Reading text ::
Along with providing revenue and EBITDA growth. These acquisitions have delivered scale and geographic expansion, while helping us learn and improve our processes and capabilities. As we enter into Horizon 2, we will focus on larger, more impactful acquisitions. Based on our learnings and experience attained in Horizon 1, I’m confident in the company’s ability to acquire the right companies, the right capabilities at the right valuation. Moving on to the third pillar, operational excellence. We’re keenly focused on this pillar during these times of choppy demand. These self-help measures are largely within our control and enable us, to protect margins and profitability. Most notably our efforts to build out the Myers’ business system. Please turn to Slide 11.

The Myers business system delivered meaningful results, driving operational improvements in supply chain and in procurement, as well as other cost reduction initiatives. As I mentioned before, institutionalizing our best practices, and ensuring they’re lasting, and a part of Myers’ DNA, is a vital component of delivering sustainable EPS growth, and driving Myers transformation into a world-class diversified industrial company. Moving on to our last and one of our most important pillars, our high performing culture. We continue to punch above our weight in the caliber of talent we have at Myers. This includes legacy performers who are focused on making Myers world-class, as well as new additions to want to meaningfully grow the size and value of the company.

Data listing ::
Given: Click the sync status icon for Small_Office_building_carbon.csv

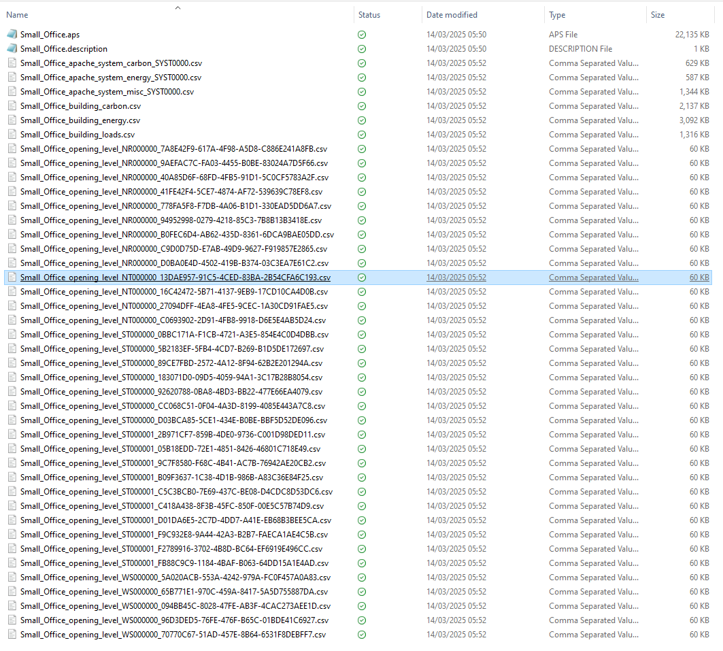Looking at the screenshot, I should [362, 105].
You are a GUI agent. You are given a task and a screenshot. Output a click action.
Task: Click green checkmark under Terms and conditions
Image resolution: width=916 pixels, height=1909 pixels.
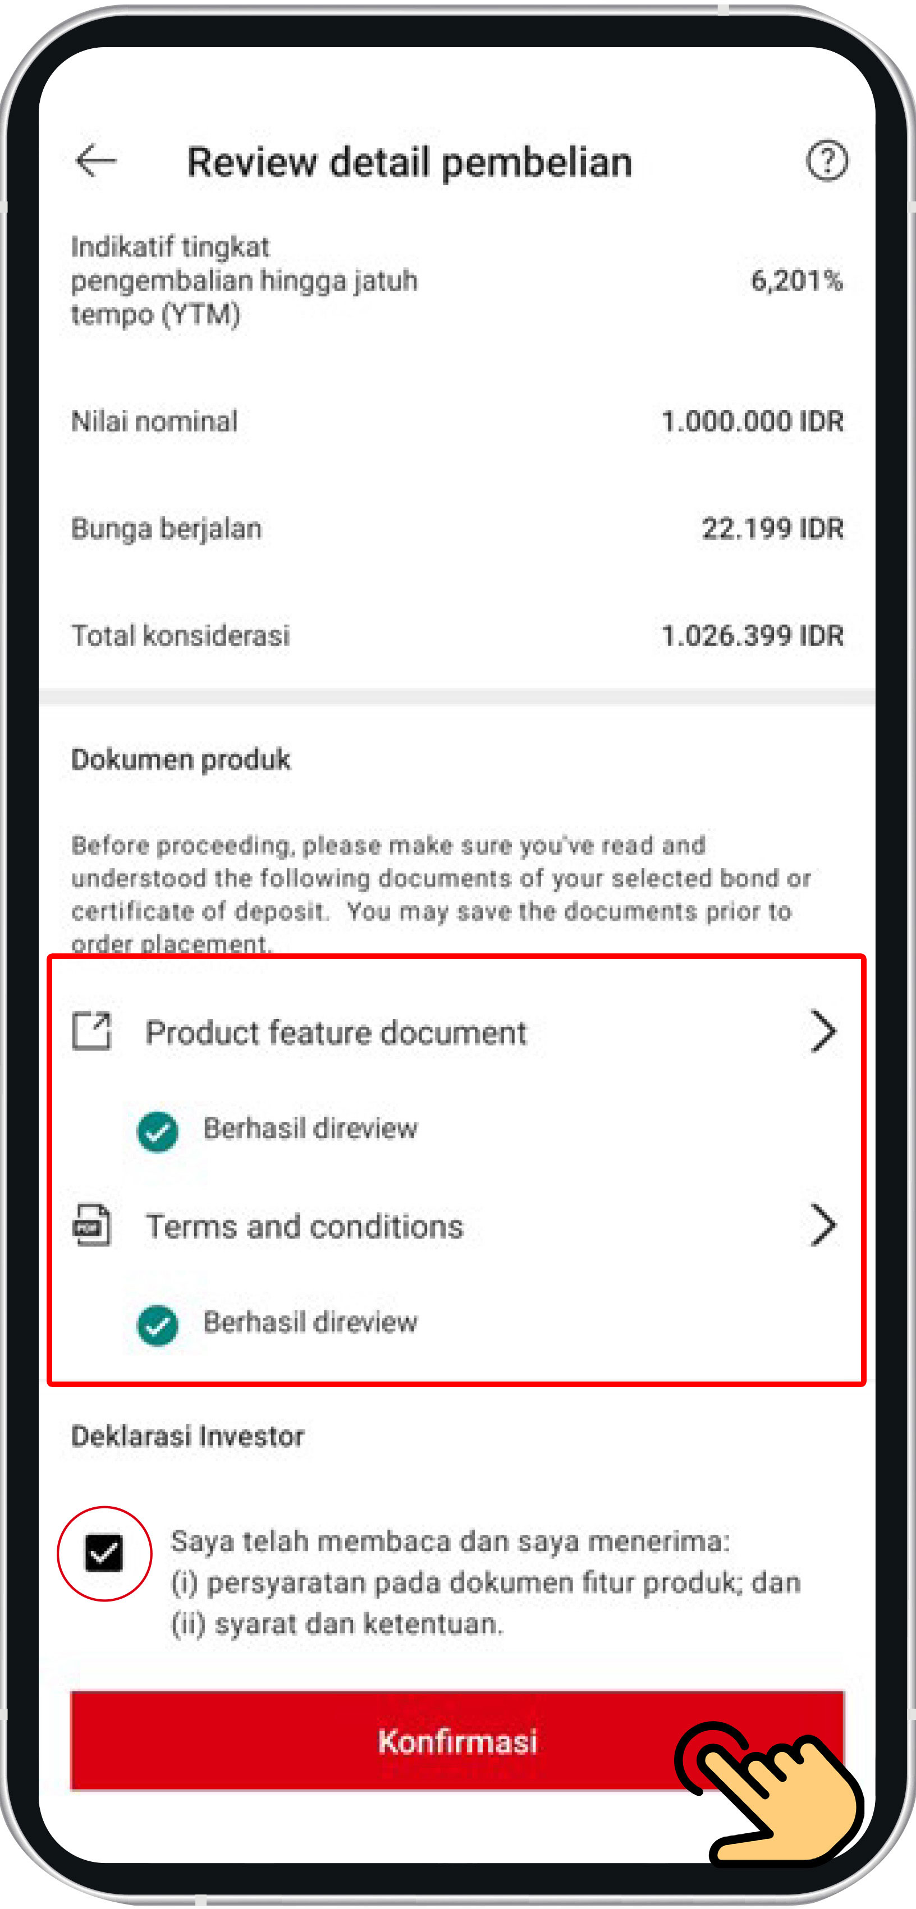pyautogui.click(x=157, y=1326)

==

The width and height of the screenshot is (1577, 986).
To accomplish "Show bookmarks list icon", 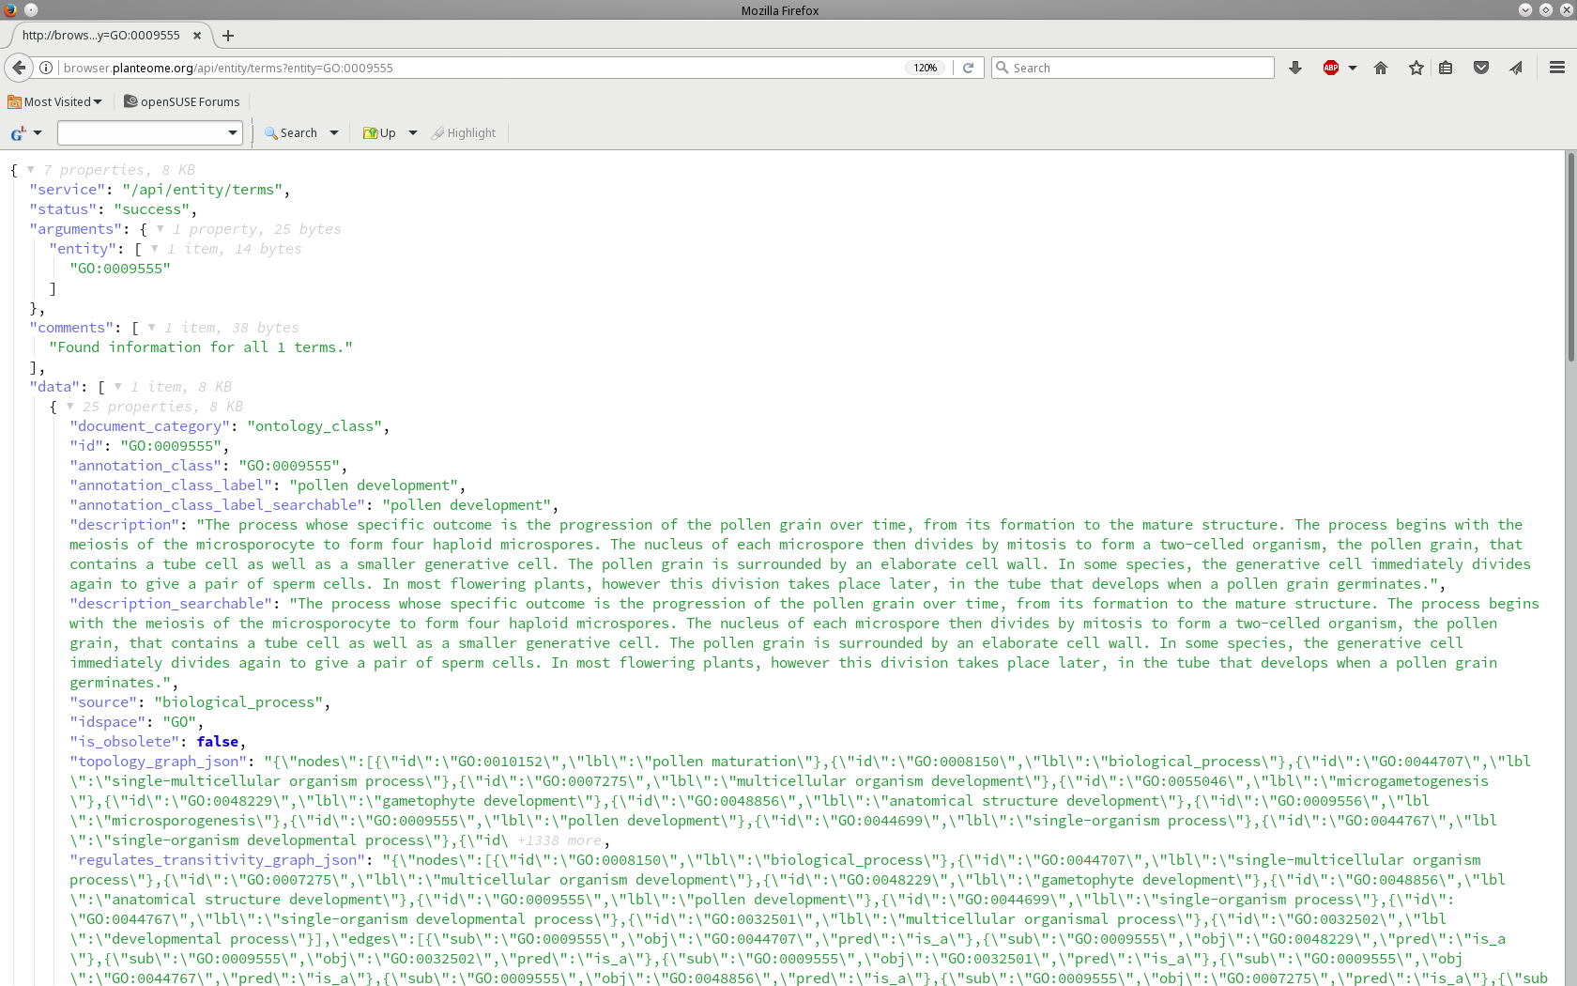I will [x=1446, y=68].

Things to do ::
1. In the passage about Myers' strategic pillars, what will the company focus on as it enters Horizon 2?
2. Continue the passage about Myers' strategic pillars from the point where it stops.

Results of the exercise ::
1. Larger, more impactful acquisitions.

2.
Our model to hire an employee individuals at the capstone of their careers has proven to be a breakthrough. This model allows us to have access, to a higher level of talent that most small cap companies, traditionally have access to. In closing, I’m proud of how the company has operated in its ability, to produce solid results in 2023, in spite of uneven and challenged end market demand. I’d like to thank all of our Myers’ leaders and associates for living our values, and for delivering for our customers, our shareholders and our communities. We are well positioned to capitalize on future organic and inorganic growth opportunities, which will ultimately deliver attractive shareholder returns. With that, I’d like to turn the call over to the operator for questions.

Operator?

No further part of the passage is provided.